Re: RTC wakealarm write-only, still has 644 permissions
From: David Brownell
Date: Thu Nov 29 2007 - 13:11:20 EST
On Wednesday 28 November 2007, Pavel Machek wrote:
> > Are you sure it's not working? Other than the two issues I noted
> > above -- borkage w.r.t. ACPI (which wasn't necessarily shown in your
> > scripts above), and with wildcarding -- it looked to be correct.
>
> It seems to be working now, not sure what changed.
There were some patches from Mark Lord to update the wildcarding,
and to hibernation to work better with ACPI. I still don't think
the wildcarding is done quite right; there are some date-wrap cases
that looked wrong.
> rtc-sysfs.c: why this?
>
> if (alarm > now) {
> /* Avoid accidentally clobbering active alarms; we can't
> * entirely prevent that here, without even the minimal
> * locking from the /dev/rtcN api.
> */
> retval = rtc_read_alarm(rtc, &alm);
> if (retval < 0)
> return retval;
> if (alm.enabled)
> return -EBUSY;
>
> alm.enabled = 1;
>
> People should not be "accidentally" writing to sysfs files...
It's not an issue of accidental writes, it's an issue of there being
no other synchronization for setting those alarms. Remember that both
RTC_WKALM_SET and RTC_ALM_SET ioctls can set that same alarm, and so
could a different userspace activity ...
If there's no alarm set, it's clear that changing the (single) alarm
can't cause event lossage. But if an alarm *is* set it sure seems
that changing it would discard an event that something was expecting,
and thus cause breakage.
As written, this allows one userspace activity to clobber another if
it does so explicitly, by first disabling the other one and then
setting its own alarm. But the idea is to minimize "accidents" like
unintentionally clobbering an alarm set by someone else.
> If I remove "accidental alarm modify" logic, I can actually use rtc to
> wake up more than once per boot.
Evidently the alarm isn't being disabled then...

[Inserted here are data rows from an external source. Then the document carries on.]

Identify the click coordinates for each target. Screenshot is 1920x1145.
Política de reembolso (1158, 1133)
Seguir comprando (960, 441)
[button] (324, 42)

I think the issue there is that the alarm isn't acting as a one-shot
event. There are some model questions lurking there ... if the RTC
has a sane alarm model, "fire at YYYY-MM-DD at HH:MM:SS", then it's
naturally one-shot.
But if the YYYY-MM-DD part is a wildcard (or equivalently, ignored)
at the hardware level, that model is awkward. You can't easily look
at such alarms and know if they already triggered -- especially after
hibernation. With respect to rtc-cmos, it'd always be practical to
disable the alarm after it triggers while the system is running.
(Not currently done, pending resolution of such issues.) And there's
an ACPI flag -- currently ignored by Linux, or maybe trashed -- to
report whether the system wakeup was triggered by an alarm; that
could be read, and used to disable the alarm.
I think the right thing to do there is just insist that in the RTC
framework, alarms should always follow the one-shot model.